TO DO
Return the data below in full, matching every line exactly.
BEGIN RECORDS PROVIDED
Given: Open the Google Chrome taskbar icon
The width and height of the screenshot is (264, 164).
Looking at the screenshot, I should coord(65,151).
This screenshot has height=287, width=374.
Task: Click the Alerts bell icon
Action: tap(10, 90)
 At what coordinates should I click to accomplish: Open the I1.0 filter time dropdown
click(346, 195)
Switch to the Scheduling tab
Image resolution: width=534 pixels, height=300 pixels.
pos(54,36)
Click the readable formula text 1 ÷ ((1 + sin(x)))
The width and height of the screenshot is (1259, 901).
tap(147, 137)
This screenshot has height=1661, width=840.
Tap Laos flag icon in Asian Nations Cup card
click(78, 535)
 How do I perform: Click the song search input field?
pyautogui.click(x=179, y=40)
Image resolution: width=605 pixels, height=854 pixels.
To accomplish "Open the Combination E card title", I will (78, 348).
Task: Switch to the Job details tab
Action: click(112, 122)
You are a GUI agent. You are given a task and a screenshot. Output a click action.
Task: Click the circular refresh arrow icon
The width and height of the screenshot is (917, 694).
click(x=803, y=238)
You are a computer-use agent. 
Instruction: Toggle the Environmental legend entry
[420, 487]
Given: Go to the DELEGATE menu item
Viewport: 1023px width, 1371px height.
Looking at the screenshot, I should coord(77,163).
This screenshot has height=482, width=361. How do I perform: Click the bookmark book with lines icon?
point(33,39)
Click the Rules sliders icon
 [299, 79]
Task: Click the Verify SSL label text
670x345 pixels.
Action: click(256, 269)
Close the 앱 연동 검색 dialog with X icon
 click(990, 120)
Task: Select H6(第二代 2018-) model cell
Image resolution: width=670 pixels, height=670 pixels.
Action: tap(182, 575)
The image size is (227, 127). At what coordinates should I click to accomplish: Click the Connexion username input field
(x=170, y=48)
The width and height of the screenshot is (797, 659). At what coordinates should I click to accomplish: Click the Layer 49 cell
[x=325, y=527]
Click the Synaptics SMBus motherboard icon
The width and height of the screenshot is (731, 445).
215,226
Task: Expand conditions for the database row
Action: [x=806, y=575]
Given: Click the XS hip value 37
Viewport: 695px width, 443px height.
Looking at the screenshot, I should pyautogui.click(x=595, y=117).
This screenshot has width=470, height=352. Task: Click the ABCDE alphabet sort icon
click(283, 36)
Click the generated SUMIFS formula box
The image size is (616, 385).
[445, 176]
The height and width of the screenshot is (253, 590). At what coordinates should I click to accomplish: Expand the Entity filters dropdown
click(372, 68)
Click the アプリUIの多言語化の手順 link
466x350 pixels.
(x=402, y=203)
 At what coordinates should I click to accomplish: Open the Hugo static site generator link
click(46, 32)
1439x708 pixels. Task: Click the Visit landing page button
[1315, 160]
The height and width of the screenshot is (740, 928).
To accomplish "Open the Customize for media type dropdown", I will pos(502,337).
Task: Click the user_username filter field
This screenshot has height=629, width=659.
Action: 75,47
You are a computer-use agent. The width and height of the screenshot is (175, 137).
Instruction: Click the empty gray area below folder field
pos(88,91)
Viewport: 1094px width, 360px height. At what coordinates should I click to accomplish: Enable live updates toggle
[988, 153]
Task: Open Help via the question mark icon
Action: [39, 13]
END RECORDS PROVIDED
EXERCISE SOLUTION
Given: Open the Google Chrome taskbar icon
The width and height of the screenshot is (264, 164).
Looking at the screenshot, I should coord(65,151).
This screenshot has height=287, width=374.
Task: Click the Alerts bell icon
Action: tap(10, 90)
 At what coordinates should I click to accomplish: Open the I1.0 filter time dropdown
click(346, 195)
Switch to the Scheduling tab
Image resolution: width=534 pixels, height=300 pixels.
pos(54,36)
Click the readable formula text 1 ÷ ((1 + sin(x)))
The width and height of the screenshot is (1259, 901).
tap(147, 137)
This screenshot has height=1661, width=840.
Tap Laos flag icon in Asian Nations Cup card
click(78, 535)
 How do I perform: Click the song search input field?
pyautogui.click(x=179, y=40)
Image resolution: width=605 pixels, height=854 pixels.
To accomplish "Open the Combination E card title", I will (78, 348).
Task: Switch to the Job details tab
Action: click(112, 122)
You are a GUI agent. You are given a task and a screenshot. Output a click action.
Task: Click the circular refresh arrow icon
The width and height of the screenshot is (917, 694).
click(x=803, y=238)
You are a computer-use agent. 
Instruction: Toggle the Environmental legend entry
[420, 487]
Given: Go to the DELEGATE menu item
Viewport: 1023px width, 1371px height.
Looking at the screenshot, I should coord(77,163).
This screenshot has height=482, width=361. How do I perform: Click the bookmark book with lines icon?
point(33,39)
Click the Rules sliders icon
 [299, 79]
Task: Click the Verify SSL label text
670x345 pixels.
Action: click(256, 269)
Close the 앱 연동 검색 dialog with X icon
 click(990, 120)
Task: Select H6(第二代 2018-) model cell
Image resolution: width=670 pixels, height=670 pixels.
Action: tap(182, 575)
The image size is (227, 127). At what coordinates should I click to accomplish: Click the Connexion username input field
(x=170, y=48)
The width and height of the screenshot is (797, 659). At what coordinates should I click to accomplish: Click the Layer 49 cell
[x=325, y=527]
Click the Synaptics SMBus motherboard icon
The width and height of the screenshot is (731, 445).
215,226
Task: Expand conditions for the database row
Action: [x=806, y=575]
Given: Click the XS hip value 37
Viewport: 695px width, 443px height.
Looking at the screenshot, I should pyautogui.click(x=595, y=117).
This screenshot has width=470, height=352. Task: Click the ABCDE alphabet sort icon
click(283, 36)
Click the generated SUMIFS formula box
The image size is (616, 385).
[445, 176]
The height and width of the screenshot is (253, 590). At what coordinates should I click to accomplish: Expand the Entity filters dropdown
click(372, 68)
Click the アプリUIの多言語化の手順 link
466x350 pixels.
(x=402, y=203)
 At what coordinates should I click to accomplish: Open the Hugo static site generator link
click(46, 32)
1439x708 pixels. Task: Click the Visit landing page button
[1315, 160]
The height and width of the screenshot is (740, 928).
To accomplish "Open the Customize for media type dropdown", I will pos(502,337).
Task: Click the user_username filter field
This screenshot has height=629, width=659.
Action: 75,47
You are a computer-use agent. The width and height of the screenshot is (175, 137).
Instruction: Click the empty gray area below folder field
pos(88,91)
Viewport: 1094px width, 360px height. At what coordinates should I click to accomplish: Enable live updates toggle
[988, 153]
Task: Open Help via the question mark icon
Action: [39, 13]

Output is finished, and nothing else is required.